Canadian heavy oil price falls, selling at largest discount in 18-months
CBC
Canadian heavy oil prices are plunging this week following the upheaval in Venezuela over the weekend and the prospect of more Venezuelan oil imports to the United States.
A barrel of heavy oil from Western Canada is now selling at the widest discount compared to benchmark prices in North America since July 2024.
Western Canada Select (WCS) traded for $14.45 a barrel below the value of an oil blend known as West Texas Intermediate (WTI), the North American benchmark.
Heavy oil prices have faced much wider discounts over the last decade, but the widening gap this week comes as the U.S. intervenes in Venezuela, including taking control of tankers and a pledge by the Trump administration to ramp up oil production in the country in 18 months.
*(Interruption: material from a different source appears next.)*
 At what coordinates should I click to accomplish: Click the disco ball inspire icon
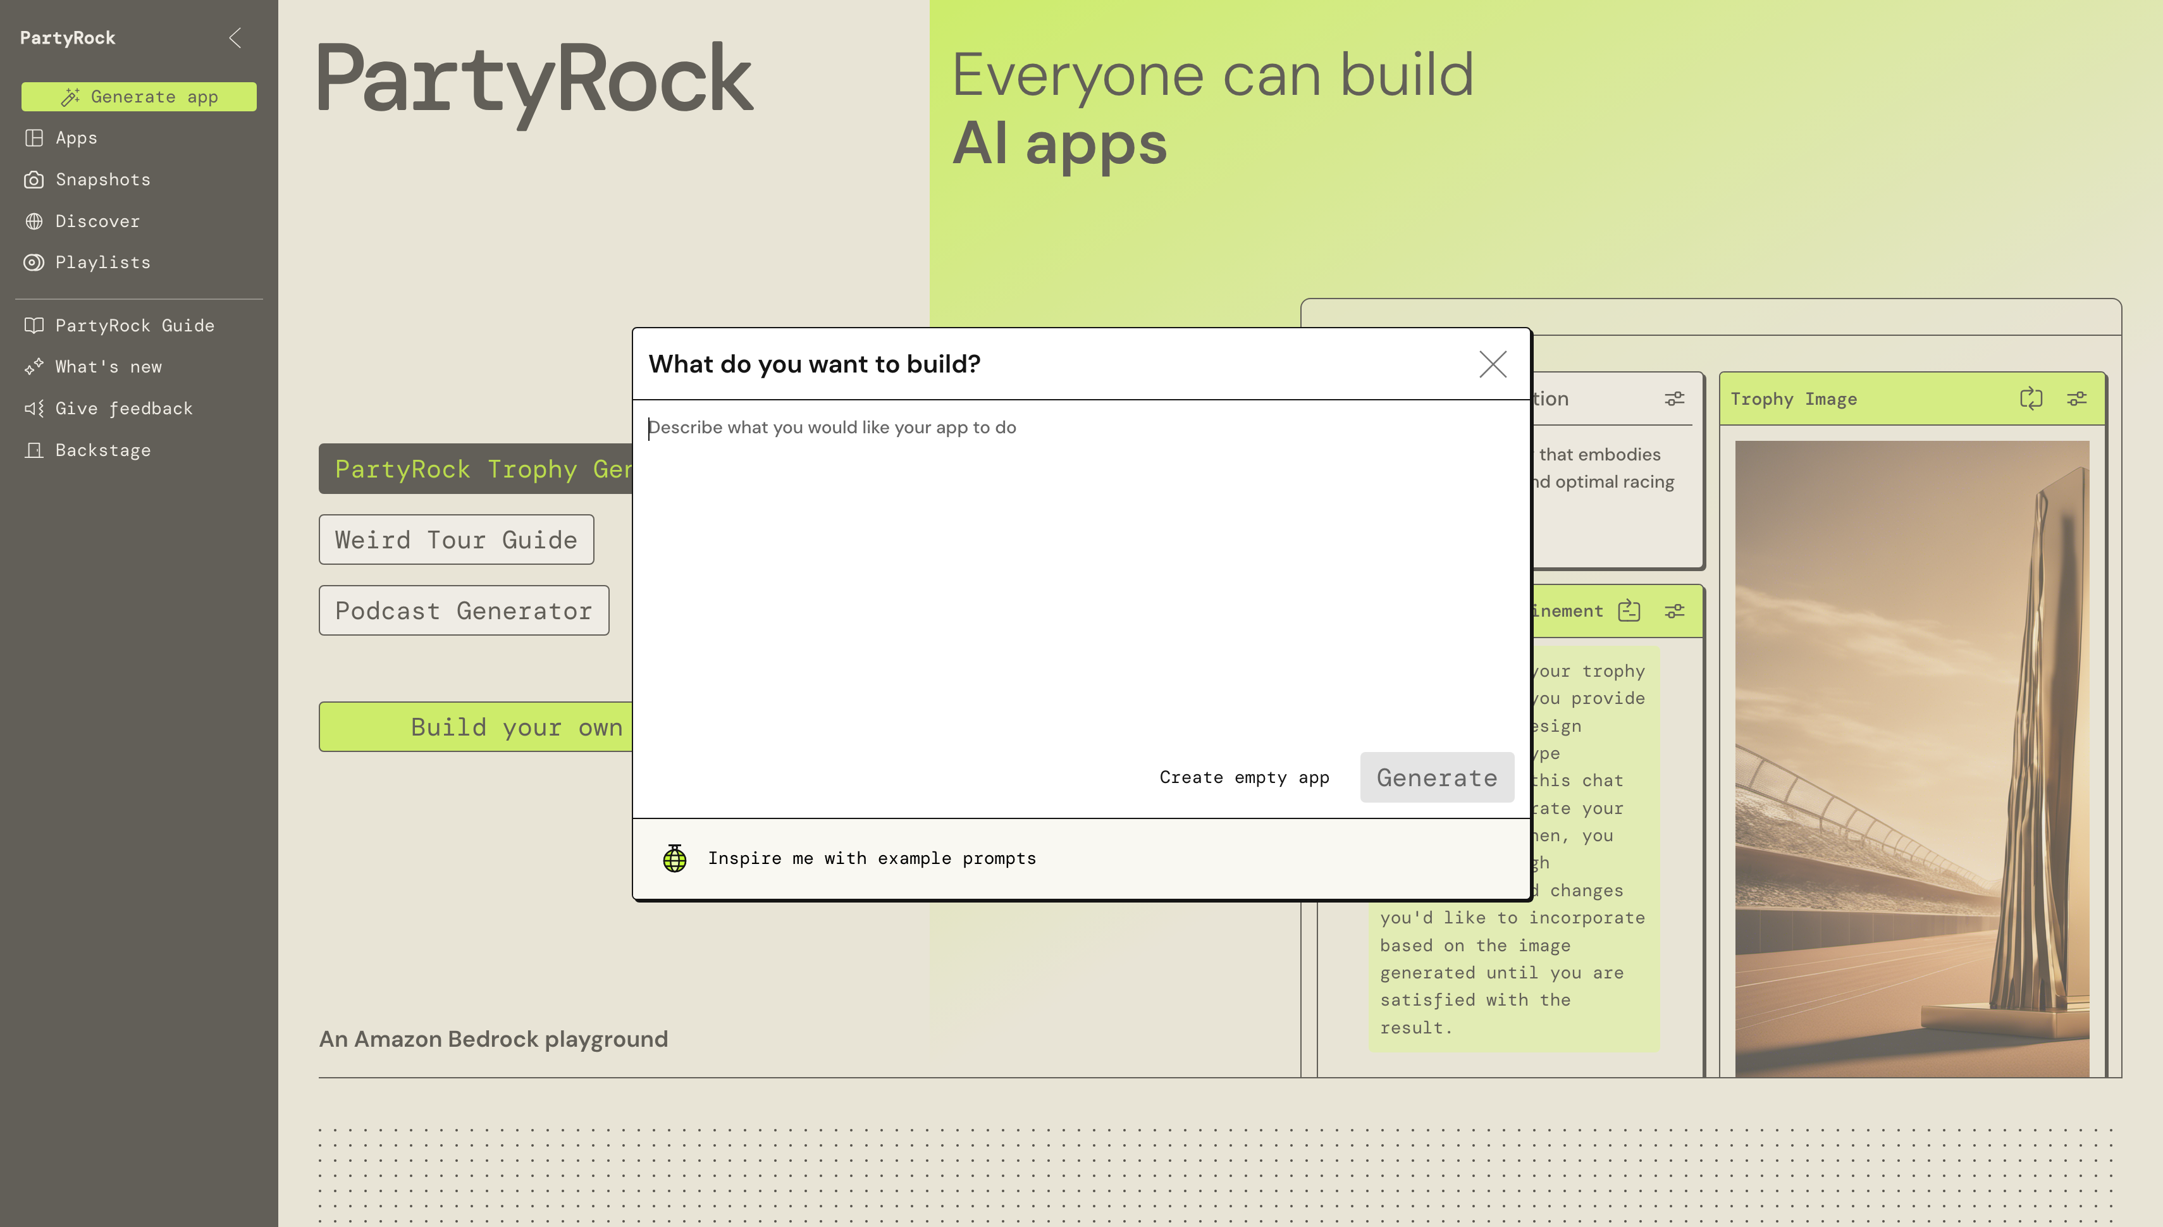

On Tuesday, President Donald Trump announced a deal in which Venezuela would provide up to 50 million barrels of oil to the U.S.
Venezuela and Canada mainly produce a similar blend of heavy oil.
The competition between the two countries would largely surround refineries in the U.S. Gulf Coast. That's the destination for about 10 per cent of Canada’s total oil exports, or about 350 thousand barrels per day, according to a recent analysis from the Servus Credit Union.
“It doesn't take much in additional production from Venezuela finding its way to the U.S. Gulf Coast to have an impact on prices,” said Mark Parsons, chief economist at ATB Financial, in an interview. “That’s what we’re seeing now.”
In the long term, though, Parsons said it would take several years and billions of dollars in investment to ramp up Venezuelan oil production anywhere close to where it used to be.
“We don't see this as being a major threat yet, but it's something to watch very closely.”
Venezuelan oil production peaked in 1970 at about 3.7 million barrels per day. Since then, various sanctions and failed government policies drove down investment, and output averaged only around 900,000 barrels per day last year.